__ABOUT THIS EXERCISE__.
What is the number of lines in the data below that contain "computer"? Reply with the number only.

═══ DATA UNDER STUDY ═══

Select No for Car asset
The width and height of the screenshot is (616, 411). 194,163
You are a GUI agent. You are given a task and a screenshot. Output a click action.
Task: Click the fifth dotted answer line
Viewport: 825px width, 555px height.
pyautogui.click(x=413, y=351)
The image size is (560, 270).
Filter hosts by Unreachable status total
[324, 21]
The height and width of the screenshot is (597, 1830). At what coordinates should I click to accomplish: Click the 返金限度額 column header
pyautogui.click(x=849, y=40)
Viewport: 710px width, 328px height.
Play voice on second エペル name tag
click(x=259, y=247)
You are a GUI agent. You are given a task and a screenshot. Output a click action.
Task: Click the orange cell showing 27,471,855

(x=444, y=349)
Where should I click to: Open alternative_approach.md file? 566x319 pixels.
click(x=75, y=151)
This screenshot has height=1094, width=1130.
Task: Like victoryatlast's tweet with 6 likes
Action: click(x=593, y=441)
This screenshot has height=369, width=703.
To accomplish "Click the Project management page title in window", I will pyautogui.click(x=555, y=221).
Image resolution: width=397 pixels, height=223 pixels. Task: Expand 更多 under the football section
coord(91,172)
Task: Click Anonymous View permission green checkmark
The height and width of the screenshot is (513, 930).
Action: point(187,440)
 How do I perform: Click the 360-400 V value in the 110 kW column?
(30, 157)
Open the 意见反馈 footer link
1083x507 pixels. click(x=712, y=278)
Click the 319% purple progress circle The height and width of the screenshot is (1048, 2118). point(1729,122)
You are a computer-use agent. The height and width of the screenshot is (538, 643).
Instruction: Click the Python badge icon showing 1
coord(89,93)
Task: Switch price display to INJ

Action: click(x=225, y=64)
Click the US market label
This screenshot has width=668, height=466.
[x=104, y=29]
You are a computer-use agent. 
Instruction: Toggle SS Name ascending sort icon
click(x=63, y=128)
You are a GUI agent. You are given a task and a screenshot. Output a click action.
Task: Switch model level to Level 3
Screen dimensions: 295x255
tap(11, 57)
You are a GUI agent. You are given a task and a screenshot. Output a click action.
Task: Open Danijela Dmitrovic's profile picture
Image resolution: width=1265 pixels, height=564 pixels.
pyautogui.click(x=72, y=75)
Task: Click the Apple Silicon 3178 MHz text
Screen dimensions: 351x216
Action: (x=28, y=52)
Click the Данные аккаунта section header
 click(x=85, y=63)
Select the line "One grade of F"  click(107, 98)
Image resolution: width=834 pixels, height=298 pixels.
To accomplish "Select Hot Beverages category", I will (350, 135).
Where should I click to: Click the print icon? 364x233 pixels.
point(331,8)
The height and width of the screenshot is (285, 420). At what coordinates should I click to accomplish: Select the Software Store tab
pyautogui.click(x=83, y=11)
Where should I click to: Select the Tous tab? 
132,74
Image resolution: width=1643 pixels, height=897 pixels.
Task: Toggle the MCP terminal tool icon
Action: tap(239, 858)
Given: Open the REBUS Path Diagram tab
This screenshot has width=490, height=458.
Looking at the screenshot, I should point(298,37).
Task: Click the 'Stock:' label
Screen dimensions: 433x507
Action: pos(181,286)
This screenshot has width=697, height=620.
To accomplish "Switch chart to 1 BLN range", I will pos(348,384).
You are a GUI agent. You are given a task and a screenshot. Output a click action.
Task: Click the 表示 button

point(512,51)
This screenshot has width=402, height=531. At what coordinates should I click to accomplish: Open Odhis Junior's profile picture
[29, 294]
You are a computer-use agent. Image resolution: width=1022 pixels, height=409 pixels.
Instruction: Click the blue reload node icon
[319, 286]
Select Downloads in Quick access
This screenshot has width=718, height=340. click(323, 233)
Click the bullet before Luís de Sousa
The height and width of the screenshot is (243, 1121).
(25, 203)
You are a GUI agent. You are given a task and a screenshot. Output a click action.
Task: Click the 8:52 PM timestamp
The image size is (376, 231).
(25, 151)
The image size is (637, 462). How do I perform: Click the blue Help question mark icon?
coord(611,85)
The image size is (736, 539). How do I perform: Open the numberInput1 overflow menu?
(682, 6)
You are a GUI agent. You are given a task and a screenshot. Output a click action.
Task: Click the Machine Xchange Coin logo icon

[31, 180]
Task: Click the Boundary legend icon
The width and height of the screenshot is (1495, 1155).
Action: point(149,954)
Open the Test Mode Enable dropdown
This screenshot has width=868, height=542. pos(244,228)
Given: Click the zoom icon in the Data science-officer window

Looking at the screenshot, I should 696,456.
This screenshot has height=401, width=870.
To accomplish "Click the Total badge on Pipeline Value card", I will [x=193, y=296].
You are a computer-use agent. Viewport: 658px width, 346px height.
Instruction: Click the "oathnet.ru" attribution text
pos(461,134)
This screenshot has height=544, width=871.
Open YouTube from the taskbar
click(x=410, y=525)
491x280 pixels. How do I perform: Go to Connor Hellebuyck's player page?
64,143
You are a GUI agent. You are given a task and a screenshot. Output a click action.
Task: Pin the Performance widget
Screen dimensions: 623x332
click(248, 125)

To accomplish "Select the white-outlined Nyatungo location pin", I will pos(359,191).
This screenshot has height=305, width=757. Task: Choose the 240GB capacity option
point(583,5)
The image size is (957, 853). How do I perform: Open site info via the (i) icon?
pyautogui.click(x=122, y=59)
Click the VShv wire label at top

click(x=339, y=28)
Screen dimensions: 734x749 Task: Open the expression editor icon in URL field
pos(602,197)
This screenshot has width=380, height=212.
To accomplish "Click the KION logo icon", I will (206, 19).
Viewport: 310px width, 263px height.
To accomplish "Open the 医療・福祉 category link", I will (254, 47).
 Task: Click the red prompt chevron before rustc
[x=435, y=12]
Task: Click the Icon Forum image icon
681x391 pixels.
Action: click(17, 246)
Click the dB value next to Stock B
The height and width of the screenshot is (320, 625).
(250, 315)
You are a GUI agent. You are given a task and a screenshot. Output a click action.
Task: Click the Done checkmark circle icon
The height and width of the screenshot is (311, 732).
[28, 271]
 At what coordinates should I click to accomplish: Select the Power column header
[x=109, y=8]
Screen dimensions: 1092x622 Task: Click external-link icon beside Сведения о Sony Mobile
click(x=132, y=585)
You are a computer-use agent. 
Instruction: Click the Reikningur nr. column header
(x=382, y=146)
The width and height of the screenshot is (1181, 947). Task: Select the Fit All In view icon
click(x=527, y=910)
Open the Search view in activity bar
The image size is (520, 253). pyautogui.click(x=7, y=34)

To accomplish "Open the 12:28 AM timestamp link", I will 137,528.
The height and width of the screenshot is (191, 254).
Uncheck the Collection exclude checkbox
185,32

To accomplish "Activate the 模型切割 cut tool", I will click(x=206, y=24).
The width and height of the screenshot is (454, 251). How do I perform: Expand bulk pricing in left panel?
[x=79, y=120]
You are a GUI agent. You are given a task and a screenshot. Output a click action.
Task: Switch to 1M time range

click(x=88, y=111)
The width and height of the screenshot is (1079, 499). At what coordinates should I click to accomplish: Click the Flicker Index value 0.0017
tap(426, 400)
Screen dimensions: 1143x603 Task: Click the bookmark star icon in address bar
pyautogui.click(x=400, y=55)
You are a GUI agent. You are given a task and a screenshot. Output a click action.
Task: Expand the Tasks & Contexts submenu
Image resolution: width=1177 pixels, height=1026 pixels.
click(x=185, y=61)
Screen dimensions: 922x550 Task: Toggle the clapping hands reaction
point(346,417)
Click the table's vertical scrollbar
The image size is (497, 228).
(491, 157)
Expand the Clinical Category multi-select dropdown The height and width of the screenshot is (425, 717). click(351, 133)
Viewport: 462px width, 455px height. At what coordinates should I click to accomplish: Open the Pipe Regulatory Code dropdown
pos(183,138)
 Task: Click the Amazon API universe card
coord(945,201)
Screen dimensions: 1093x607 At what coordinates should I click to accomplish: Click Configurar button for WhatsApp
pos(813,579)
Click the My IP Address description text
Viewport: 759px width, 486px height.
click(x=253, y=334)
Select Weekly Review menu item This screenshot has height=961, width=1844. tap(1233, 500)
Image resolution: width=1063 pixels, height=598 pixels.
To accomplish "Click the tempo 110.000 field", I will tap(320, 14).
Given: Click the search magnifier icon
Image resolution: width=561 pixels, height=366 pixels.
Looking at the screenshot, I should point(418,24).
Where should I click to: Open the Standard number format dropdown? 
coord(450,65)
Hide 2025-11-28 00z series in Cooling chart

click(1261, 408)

═══

__THE ANSWER__.
5